Activity: Update the thread on exporting metagenome annotations as GFF by restating the part between "Another option is" and "with --long-reads command?", inclusive, with "megan-server" changed to "megan-proxy".

I am trying to see if it would be possible to take a large metagenome assembly derived from samples sequenced on a whole NovaSeq S4 lane, that is:
annotated with diamond using the --long-reads option (which is the advantage of this method, as large assemblies can be difficult to annotate with other common tools)
meganized
and then the annotations are extracted as a GFF.
However, I cannot find any tool to export annotations in GFF format. Is there one? This kind of large metagenome assembly would produce such huge .daa file that it would be unpractical to download this file and work with the MEGAN GUI software. I think it would be better if e.g. the daa2info tool is updated with this feature.
At present, only the interactive version of MEGAN allows export of GFF files, however, I have written a new tool, daa2gff3, and will upload a new release containing it.
I am not sure how well it will work, this probably needs some additional engineering, but if it looks promising to you, then I will look into fixing any issues that arise.
Another option is to setup megan-server. This is a Java program that runs on your server and serves your meganized DAA files to megan over the web. It uses authentication and so access is restricted by user name and password.
If you try this and run into any issues, then please let me know, I am happy to help
Thanks for the help with this. Great that there will be a new tool! I have two questions below:
Is it necessary to run a gene prediction tool (such as prodigal) before running diamond with --long-reads command?
I’ve tried to export a GFF using a small .daa file (subset of a metagenome assembly). However, one issue right away was that the long text in column 9 was not compatible with featureCounts to estimate number of mapped reads per feature. I solved this by removing all characters behind the first “;” sign in column 9. This left only the Id= tag with the NCBI accession number. I am not sure why there is an issue using the default GFF exported by MEGAN, but I was able to solve it this way.
I was then able to run featureCounts. Finally, at the end I just had to merge the annotations in column 9 of the original GFF with the NCBI accession numbers and counts in the output table from featureCounts.

Supplied material:
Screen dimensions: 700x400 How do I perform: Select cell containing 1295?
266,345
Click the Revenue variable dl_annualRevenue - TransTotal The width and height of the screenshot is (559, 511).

Task answer:
Another option is to setup megan-proxy. This is a Java program that runs on your server and serves your meganized DAA files to megan over the web. It uses authentication and so access is restricted by user name and password.
If you try this and run into any issues, then please let me know, I am happy to help
Thanks for the help with this. Great that there will be a new tool! I have two questions below:
Is it necessary to run a gene prediction tool (such as prodigal) before running diamond with --long-reads command?